A limitation of our study is that we focused on ‘random risk’ assuming the absence of ‘macro risk’. More specifically, we considered the risk for an insurer to randomly attract high residual spenders from a risk group that – on average – has mean residual spending of zero. In practice, however, insurers are also subject to macro risk (i.e., the risk that – at the population-level – the mean residual spending for risk group g exceeds or falls below zero), e.g., due to inflation, a pandemic or unforeseen price deviations concentrated in specific risk groups. For instance, pharmaceutical or technological advances in specific disease areas may disrupt the overall financial macro risk faced by the insurers. Such deviations at the macro scale might be more prevalent and severe for ‘riskier’ groups of individuals (i.e., individuals of risk groups with high average health expenditure). Therefore, the selection incentives due to heteroscedasticity of residual spending found in our research may be an underestimation of the level of these type of selection incentives in practice. More research is needed to extend our analysis of random risk with elements of macro risk.

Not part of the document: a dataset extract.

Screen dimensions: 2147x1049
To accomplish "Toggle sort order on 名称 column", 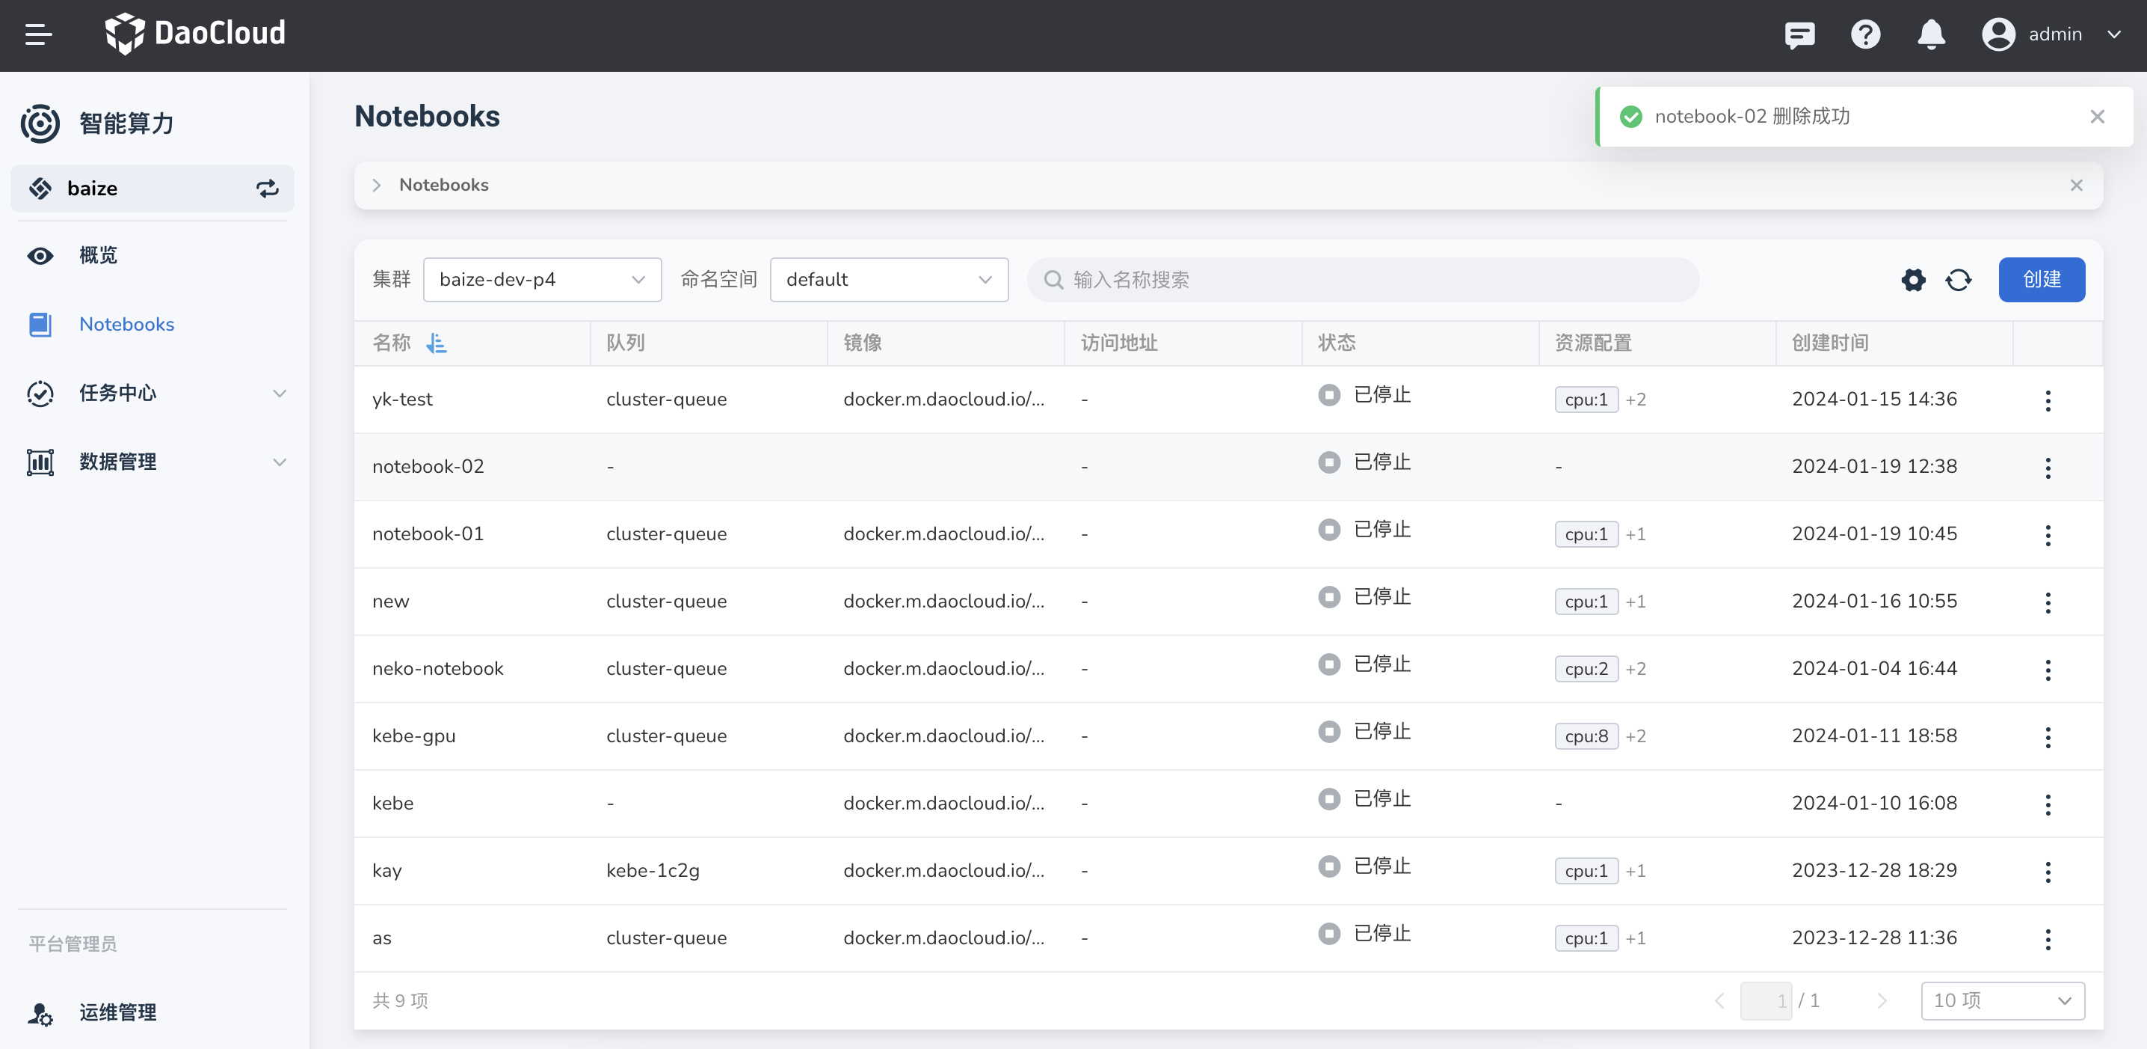I will coord(436,344).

Through another perspective, it could be argued that more variance in residual spending may indicate larger potential gains for insurers through efficiency, as it presents insurers more room to contract and provide healthcare efficiently. However, this argument is subject to the degree of efficiency already present in the insurance market itself. Additionally, such potential endeavors by insurers are again subject to risk aversion since the focus on a particular disease type may still attract unfavorable individuals from the costlier end of the particular risk group. Moreover, the fear for potential ‘bad draws’ may offset the appeal for the large potential gains to be made from a volatile group such as FCG38.

For the purpose of this research, we have assumed a risk equalization model that perfectly compensates for differences in mean spending across risk types. In practice, however, risk equalization models do not fully compensate for these differences in mean spending. One specific option for improvement of the Dutch model could be the implementation of additional morbidity indicators (e.g., diagnostic cost groups based on ICD-10, once this information is available for the entire Dutch population). The central point of our paper, however, is that even when the risk equalization model would perfectly compensate for differences in mean spending across risk types, some selection incentives may remain due to the substantial heteroscedasticity in residual spending. Consideration of this heteroscedasticity and its implications is therefore essential in the process of shaping and evaluating risk equalization and risk sharing systems in health insurance markets.